Она не ответила, не отреагировала. По дороге в «Белую Лошадь» он попросил таксиста остановиться у здания радиостанции и подождать его. Нужно уволиться и забыть обо всем этом. Сегодня же поставить в известность Глейзера, чтобы тот подыскал ему замену. И главное – делать все быстро, скорее! Отменить поездку в Москву, помириться с Эвелин, следить, чтобы она не поднимала тяжестей. Воспитывать Джонни, защитить диссертацию. Никаких связей с Россией, никаких надежд. Но самое главное: в «Белую Лошадь» и выпить за столиком Дилана Томаса. О Еве забыть. Не судьба.
9
Его лихорадило, во рту было сухо и горько. Коридор на четвертом этаже оказался непривычно пустым. Из мужской уборной, курлыкая и напевая, вывалился Кайдановский.
– Куда вы, Нарышкин-Фишбейн? – со своей обычной веселой иронией спросил он.
– Я увольняюсь, – грубо ответил Фишбейн. – Нечего мне здесь делать!
– Да вы же в Россию торопитесь! – присвистнул Кайдановский. – А в России, знаете, о чем вас попросят?
– О чем?
– Вас попросят разнюхать… А ну, покажите свой нос! Разнюхать тайны эмигрантского движения. Всемирные заговоры, все такое… – Кайдановский заколыхался маленьким плотным телом.
– А вам все смешно, Кайдановский! Боюсь я веселости вашей!
– Меня-то чего бояться? – Засверкал зубами карлик. – Меня на Родине к смертной казни приговорили, я вполне историческая личность. Страх страху рознь. В России продолжается эпоха национальной паранойи, они боятся Запада и готовы к отпору, хотя никто на них не нападает.

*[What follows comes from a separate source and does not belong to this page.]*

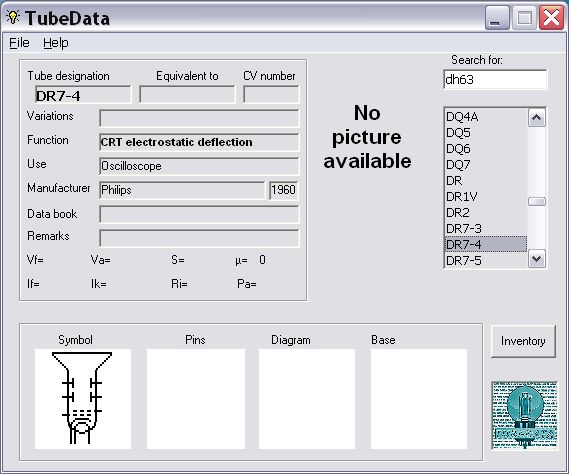This screenshot has width=569, height=474.
Task: Click the Search for input field
Action: (x=495, y=79)
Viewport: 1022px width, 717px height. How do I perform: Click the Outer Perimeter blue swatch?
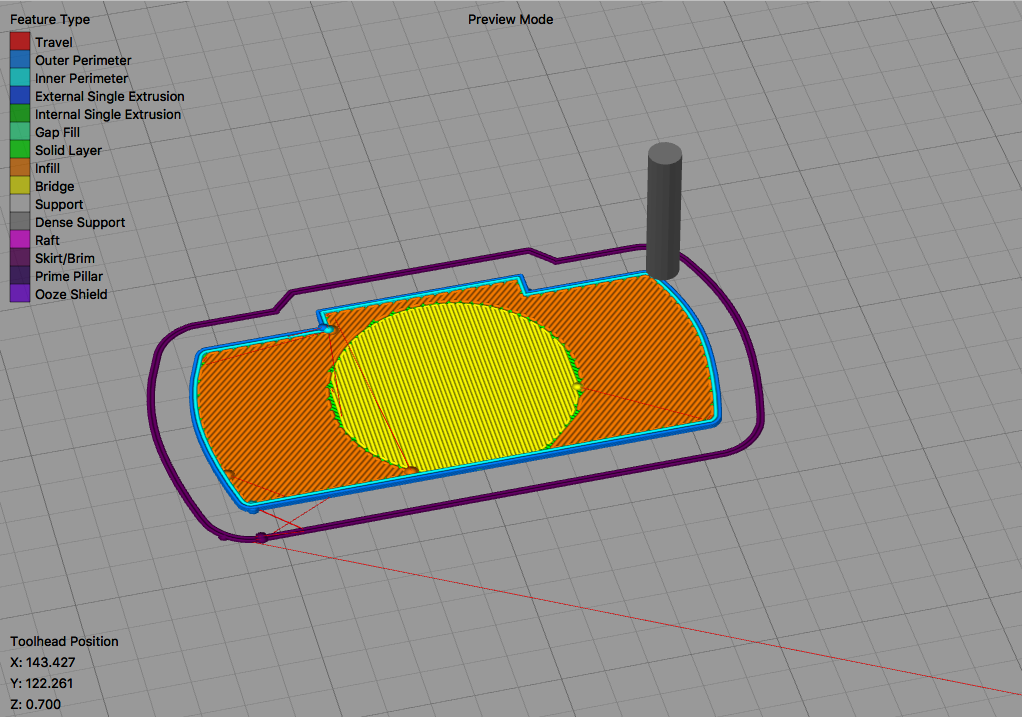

А Запад, в свою очередь, не знает, чего ждать от страны белых медведей, которая двадцати миллионов своих людей не пожалела, а войну выиграла, и поэтому Запад навострил ушки, наточил зубки и ждет. Ах, милый Нарышкин-Фишбейн! Нет ничего глупее политики и ничего злее, чем она. Я даже завидую Биллу, который удирает в Африку под видом того, что спасает Наталью.
– Под видом?
Кайдановский прищурился:
– Ах, он и вам наплел про свою нечеловеческую любовь? Признайтесь. Наплел ведь? Про то, как он встретил свою Нефертити? И как он был счастлив с ней все тридцать лет?
Фишбейн промолчал.
– Ну да, ну да! – замахал толстыми ладошками Кайдановский. – У нас тут даже лифтер знает про эту любовь! А то, как Билл изменял ей налево-направо, он вам, наверное, не успел рассказать? И как он от этой ее красоты куда только не убегал?! Тоже нет? А он убегал! Еще как убегал! К простым толстым девочкам. И там отдыхал на их теплых животиках.
– Он, значит, все врет?
– Зачем же вы так? – Кайдановский весь сморщился. – Кто врет? Это просто его версия. Он уверен, что рассказывает чистую правду. А у Натальи есть ее версия, и, если вы спросите, почему она хлещет виски, она вам своим итальянским пальчиком и ткнет прямо в Билла! – Он мокрыми глазками всмотрелся в Фишбейна. – А с вами-то что? Лицо у вас перевернутое.
– Жена в больнице. В Москву я не еду. Да черт с ней, с Москвой! Мне все вообще осточертело!